## INPUT DATA
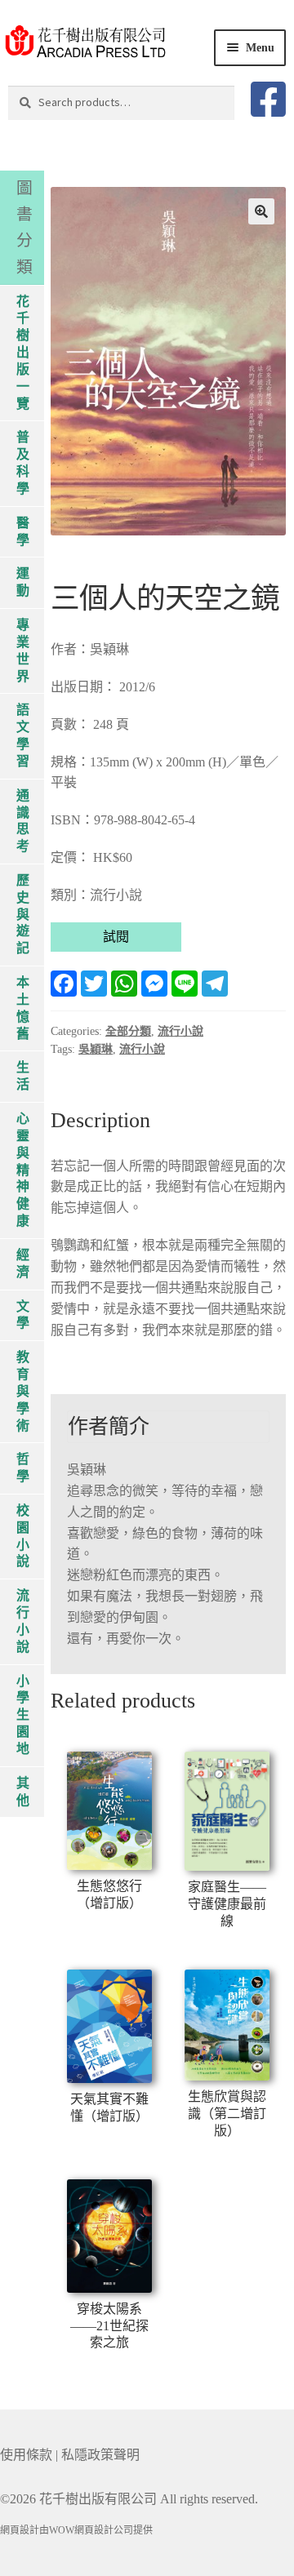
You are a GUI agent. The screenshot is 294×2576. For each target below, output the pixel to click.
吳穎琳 (95, 1049)
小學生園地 (22, 1715)
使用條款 (26, 2455)
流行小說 (180, 1031)
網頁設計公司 (103, 2530)
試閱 (116, 937)
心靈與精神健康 (22, 1170)
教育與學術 (22, 1391)
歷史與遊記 (22, 914)
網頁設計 (19, 2530)
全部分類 (128, 1031)
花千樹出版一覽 (22, 353)
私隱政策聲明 (100, 2455)
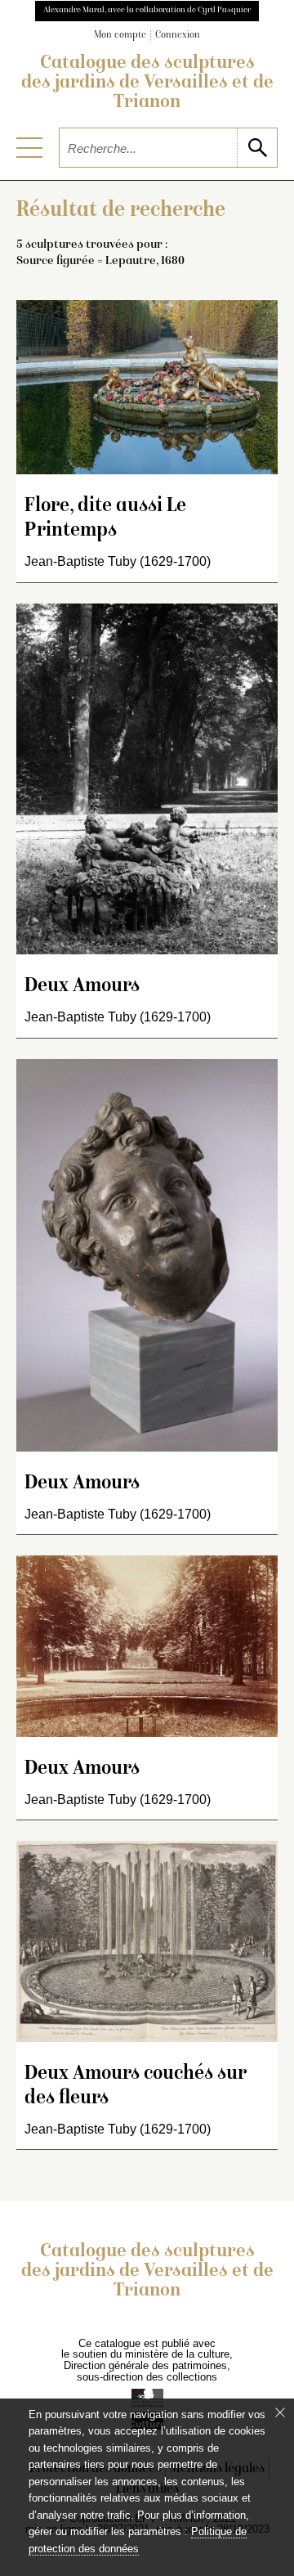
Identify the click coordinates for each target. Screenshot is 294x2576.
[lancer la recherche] (257, 147)
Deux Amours (82, 986)
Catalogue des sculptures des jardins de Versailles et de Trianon (147, 83)
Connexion (177, 35)
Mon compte (120, 35)
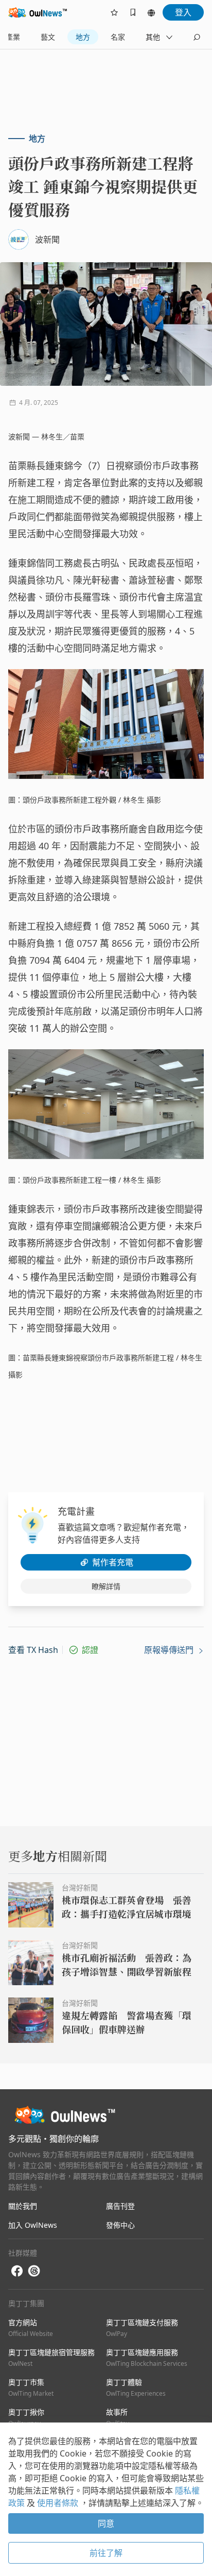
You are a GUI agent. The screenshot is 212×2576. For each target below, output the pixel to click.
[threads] (34, 2271)
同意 (106, 2523)
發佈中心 (120, 2225)
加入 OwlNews (32, 2225)
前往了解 (106, 2552)
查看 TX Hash (33, 1650)
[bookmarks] (133, 12)
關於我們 (22, 2206)
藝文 (48, 37)
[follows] (114, 12)
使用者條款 (58, 2503)
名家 (118, 37)
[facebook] (17, 2271)
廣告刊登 (120, 2206)
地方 (83, 37)
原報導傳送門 (170, 1650)
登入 (183, 12)
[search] (196, 37)
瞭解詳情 (106, 1586)
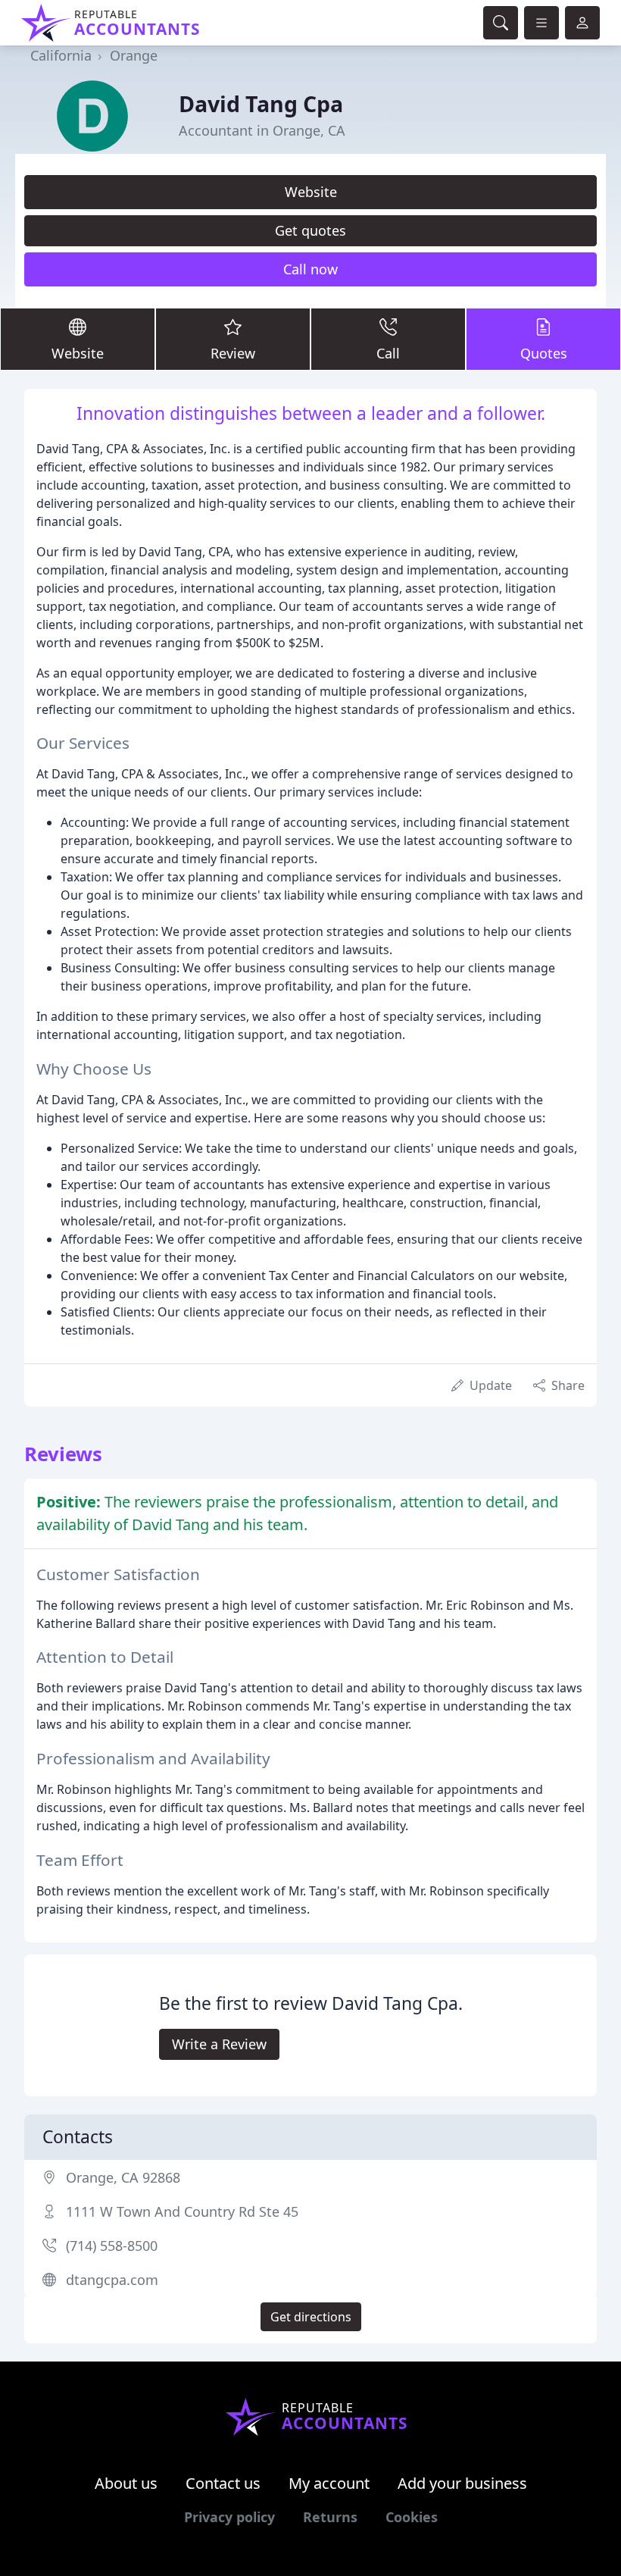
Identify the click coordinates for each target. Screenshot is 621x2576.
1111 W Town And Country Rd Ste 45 (182, 2211)
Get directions (310, 2316)
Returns (330, 2517)
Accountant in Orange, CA (262, 130)
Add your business (462, 2483)
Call (388, 353)
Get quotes (310, 230)
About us (126, 2483)
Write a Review (219, 2044)
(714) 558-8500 (112, 2245)
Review (233, 353)
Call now (310, 269)
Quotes (543, 353)
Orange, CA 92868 (123, 2177)
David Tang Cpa (261, 103)
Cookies (411, 2517)
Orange (134, 55)
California (61, 55)
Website (311, 192)
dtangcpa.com (112, 2280)
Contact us (223, 2483)
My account (329, 2483)
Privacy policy (229, 2517)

## REQUIREMENT
A faithful, word-for-word copy of the records above, pictures left out, is the answer.

## REPLY
You are a GUI agent. The screenshot is 294×2576. For each target below, output the pixel to click.
吳穎琳 (95, 1049)
小學生園地 (22, 1715)
使用條款 (26, 2455)
流行小說 (180, 1031)
網頁設計公司 (103, 2530)
試閱 (116, 937)
心靈與精神健康 (22, 1170)
教育與學術 (22, 1391)
歷史與遊記 (22, 914)
網頁設計 (19, 2530)
全部分類 (128, 1031)
花千樹出版一覽 (22, 353)
私隱政策聲明 (100, 2455)
Identify the click coordinates for each target. Screenshot is 294x2576.
[lancer la recherche] (257, 147)
Deux Amours (82, 986)
Catalogue des sculptures des jardins de Versailles et de Trianon (147, 83)
Connexion (177, 35)
Mon compte (120, 35)
You are a GUI agent. The screenshot is 212×2576. For each target below, output the pixel to click.
[threads] (34, 2271)
同意 (106, 2523)
發佈中心 (120, 2225)
加入 OwlNews (32, 2225)
前往了解 (106, 2552)
查看 TX Hash (33, 1650)
[bookmarks] (133, 12)
關於我們 (22, 2206)
藝文 (48, 37)
[follows] (114, 12)
使用者條款 (58, 2503)
名家 (118, 37)
[facebook] (17, 2271)
廣告刊登 (120, 2206)
地方 (83, 37)
原報導傳送門 (170, 1650)
登入 (183, 12)
[search] (196, 37)
瞭解詳情 (106, 1586)
Identify the click coordinates for each target. Screenshot is 621x2576.
1111 W Town And Country Rd Ste 45 (182, 2211)
Get directions (310, 2316)
Returns (330, 2517)
Accountant in Orange, CA (262, 130)
Add your business (462, 2483)
Call (388, 353)
Get quotes (310, 230)
About us (126, 2483)
Write a Review (219, 2044)
(714) 558-8500 (112, 2245)
Review (233, 353)
Call now (310, 269)
Quotes (543, 353)
Orange, CA 92868 (123, 2177)
David Tang Cpa (261, 103)
Cookies (411, 2517)
Orange (134, 55)
California (61, 55)
Website (311, 192)
dtangcpa.com (112, 2280)
Contact us (223, 2483)
My account (329, 2483)
Privacy policy (229, 2517)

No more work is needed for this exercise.